***** Entries shown *****

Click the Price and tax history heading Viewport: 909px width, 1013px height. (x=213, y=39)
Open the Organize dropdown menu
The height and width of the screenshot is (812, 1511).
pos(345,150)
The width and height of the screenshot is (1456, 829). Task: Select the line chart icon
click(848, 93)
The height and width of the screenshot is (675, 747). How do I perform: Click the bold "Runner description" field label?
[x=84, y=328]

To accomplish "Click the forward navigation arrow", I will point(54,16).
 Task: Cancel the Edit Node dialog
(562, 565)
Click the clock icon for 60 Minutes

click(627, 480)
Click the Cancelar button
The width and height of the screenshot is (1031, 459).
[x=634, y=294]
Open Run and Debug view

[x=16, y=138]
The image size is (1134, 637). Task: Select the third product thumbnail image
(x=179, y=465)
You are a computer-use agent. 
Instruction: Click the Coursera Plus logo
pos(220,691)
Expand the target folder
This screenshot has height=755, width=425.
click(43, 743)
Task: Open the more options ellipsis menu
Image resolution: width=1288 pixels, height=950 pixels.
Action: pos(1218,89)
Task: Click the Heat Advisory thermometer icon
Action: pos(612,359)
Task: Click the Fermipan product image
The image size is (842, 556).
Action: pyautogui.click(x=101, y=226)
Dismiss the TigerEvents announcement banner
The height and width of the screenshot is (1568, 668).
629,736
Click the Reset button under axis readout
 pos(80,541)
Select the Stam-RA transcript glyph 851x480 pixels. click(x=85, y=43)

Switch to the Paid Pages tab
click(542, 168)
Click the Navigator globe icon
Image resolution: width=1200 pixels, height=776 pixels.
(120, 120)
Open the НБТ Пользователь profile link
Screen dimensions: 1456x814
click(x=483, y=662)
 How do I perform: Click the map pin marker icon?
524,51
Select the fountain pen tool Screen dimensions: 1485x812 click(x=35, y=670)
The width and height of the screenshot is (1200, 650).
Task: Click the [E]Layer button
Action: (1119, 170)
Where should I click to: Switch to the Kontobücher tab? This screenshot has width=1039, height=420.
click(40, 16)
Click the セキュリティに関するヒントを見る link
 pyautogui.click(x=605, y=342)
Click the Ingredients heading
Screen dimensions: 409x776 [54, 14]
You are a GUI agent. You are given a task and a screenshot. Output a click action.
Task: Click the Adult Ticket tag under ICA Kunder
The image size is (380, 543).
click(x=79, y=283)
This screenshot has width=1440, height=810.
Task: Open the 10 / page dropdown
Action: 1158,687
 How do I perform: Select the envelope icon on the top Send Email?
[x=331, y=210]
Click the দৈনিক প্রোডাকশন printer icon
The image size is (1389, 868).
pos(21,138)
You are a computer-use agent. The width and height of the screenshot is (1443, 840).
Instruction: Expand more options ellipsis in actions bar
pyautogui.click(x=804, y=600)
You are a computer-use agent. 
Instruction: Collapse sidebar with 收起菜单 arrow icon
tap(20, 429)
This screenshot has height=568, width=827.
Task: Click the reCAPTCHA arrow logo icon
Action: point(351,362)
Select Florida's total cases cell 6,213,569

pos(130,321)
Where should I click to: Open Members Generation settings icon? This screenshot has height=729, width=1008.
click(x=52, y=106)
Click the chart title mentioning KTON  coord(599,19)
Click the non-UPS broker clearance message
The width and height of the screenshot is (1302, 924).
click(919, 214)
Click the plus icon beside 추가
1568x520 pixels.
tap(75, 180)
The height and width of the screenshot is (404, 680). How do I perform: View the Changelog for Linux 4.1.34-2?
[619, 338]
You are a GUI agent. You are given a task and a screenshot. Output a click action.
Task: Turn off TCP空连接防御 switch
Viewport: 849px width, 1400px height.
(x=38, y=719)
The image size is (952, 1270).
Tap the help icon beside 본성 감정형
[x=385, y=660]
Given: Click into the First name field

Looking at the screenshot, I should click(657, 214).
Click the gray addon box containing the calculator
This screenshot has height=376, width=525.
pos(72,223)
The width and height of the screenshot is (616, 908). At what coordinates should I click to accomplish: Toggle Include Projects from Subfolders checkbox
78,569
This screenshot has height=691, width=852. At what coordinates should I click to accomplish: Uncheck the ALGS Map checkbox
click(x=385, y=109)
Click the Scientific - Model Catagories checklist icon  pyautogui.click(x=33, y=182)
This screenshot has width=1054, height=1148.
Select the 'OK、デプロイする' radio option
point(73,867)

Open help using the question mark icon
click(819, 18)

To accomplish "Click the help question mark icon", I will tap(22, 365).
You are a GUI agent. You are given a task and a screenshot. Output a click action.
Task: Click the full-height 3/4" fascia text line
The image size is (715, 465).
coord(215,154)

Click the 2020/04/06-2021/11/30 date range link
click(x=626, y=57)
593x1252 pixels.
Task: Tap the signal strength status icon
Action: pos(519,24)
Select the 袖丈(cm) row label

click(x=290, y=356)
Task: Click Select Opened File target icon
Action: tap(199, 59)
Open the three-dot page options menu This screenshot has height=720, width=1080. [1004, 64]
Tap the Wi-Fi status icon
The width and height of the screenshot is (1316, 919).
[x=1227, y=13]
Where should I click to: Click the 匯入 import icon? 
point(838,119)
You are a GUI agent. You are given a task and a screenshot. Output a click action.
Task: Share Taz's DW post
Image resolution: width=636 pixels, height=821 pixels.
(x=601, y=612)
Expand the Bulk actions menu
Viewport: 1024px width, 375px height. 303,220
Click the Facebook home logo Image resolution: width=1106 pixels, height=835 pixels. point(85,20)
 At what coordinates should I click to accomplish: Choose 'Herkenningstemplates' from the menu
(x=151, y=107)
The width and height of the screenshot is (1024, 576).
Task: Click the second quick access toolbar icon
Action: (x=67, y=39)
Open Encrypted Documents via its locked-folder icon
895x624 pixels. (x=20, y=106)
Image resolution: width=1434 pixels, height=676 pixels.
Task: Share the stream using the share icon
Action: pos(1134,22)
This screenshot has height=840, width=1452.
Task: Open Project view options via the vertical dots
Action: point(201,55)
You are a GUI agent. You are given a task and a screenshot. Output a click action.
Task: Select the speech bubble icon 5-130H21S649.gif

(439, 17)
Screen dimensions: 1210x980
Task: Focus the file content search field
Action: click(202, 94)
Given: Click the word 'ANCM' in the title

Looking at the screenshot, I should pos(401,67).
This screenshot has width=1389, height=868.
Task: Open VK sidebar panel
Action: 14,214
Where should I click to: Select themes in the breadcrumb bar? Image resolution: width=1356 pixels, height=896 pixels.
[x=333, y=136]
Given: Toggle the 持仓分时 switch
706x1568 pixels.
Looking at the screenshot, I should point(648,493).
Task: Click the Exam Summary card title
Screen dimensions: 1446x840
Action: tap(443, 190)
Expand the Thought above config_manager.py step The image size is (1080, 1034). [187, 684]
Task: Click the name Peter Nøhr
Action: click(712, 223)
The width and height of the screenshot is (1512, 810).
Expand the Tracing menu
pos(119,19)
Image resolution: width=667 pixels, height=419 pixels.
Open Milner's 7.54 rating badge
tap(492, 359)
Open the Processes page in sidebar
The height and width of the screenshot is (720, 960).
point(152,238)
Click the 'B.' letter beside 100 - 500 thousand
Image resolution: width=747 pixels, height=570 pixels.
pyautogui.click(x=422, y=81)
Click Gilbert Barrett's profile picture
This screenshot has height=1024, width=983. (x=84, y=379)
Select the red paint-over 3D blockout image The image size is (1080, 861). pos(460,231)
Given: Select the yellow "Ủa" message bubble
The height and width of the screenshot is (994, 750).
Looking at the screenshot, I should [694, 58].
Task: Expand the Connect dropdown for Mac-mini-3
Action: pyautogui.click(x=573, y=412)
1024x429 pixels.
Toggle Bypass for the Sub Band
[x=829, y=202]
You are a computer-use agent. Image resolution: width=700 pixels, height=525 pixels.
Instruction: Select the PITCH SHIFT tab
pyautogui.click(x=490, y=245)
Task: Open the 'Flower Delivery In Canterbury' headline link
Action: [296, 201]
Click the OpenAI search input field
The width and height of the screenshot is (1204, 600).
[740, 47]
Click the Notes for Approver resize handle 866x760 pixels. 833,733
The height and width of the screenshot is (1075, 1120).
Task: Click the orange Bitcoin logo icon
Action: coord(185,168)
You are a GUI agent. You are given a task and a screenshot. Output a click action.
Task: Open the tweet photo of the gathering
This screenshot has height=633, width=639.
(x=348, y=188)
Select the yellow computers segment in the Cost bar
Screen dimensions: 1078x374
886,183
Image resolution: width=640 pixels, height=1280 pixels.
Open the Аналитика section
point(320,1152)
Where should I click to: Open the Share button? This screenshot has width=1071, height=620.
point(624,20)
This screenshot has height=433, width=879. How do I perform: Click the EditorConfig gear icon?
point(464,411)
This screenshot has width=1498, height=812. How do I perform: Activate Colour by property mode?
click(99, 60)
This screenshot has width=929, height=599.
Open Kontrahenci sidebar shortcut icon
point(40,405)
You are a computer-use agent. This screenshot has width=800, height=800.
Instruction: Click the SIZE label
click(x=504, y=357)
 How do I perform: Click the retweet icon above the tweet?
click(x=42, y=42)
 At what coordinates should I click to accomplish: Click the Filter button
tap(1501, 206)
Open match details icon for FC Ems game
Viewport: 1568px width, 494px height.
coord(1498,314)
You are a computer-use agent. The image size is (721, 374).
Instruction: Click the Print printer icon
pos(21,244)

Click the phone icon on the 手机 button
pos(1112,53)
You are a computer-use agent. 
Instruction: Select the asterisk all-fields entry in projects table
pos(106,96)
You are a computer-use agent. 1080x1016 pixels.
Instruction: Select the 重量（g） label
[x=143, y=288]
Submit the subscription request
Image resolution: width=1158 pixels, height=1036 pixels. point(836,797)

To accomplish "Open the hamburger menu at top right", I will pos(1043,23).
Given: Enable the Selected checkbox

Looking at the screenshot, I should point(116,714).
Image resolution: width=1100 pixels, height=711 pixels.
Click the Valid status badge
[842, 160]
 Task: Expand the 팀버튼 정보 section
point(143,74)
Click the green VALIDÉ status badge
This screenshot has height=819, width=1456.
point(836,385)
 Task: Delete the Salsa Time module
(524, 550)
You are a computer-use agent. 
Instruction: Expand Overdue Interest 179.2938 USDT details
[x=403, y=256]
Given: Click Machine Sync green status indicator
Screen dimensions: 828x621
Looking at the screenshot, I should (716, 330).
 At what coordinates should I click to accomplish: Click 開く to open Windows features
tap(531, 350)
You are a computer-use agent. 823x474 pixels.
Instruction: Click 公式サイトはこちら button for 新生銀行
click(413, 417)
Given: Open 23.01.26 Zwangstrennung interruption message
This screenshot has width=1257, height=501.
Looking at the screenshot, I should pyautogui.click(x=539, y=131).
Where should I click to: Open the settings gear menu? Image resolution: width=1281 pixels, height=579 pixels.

*****

# [Set problem]
Please write out the material again, beginning at the line that has "Where should I click to: Open Members" and stopping after the line that has "click(x=52, y=106)", with the request lines included. Multiply each coordinate in the answers by 0.55 and round to the nearest whole number, with halves rounded up.

# [Expected answer]
Where should I click to: Open Members Generation settings icon? This screenshot has height=729, width=1008.
click(x=29, y=58)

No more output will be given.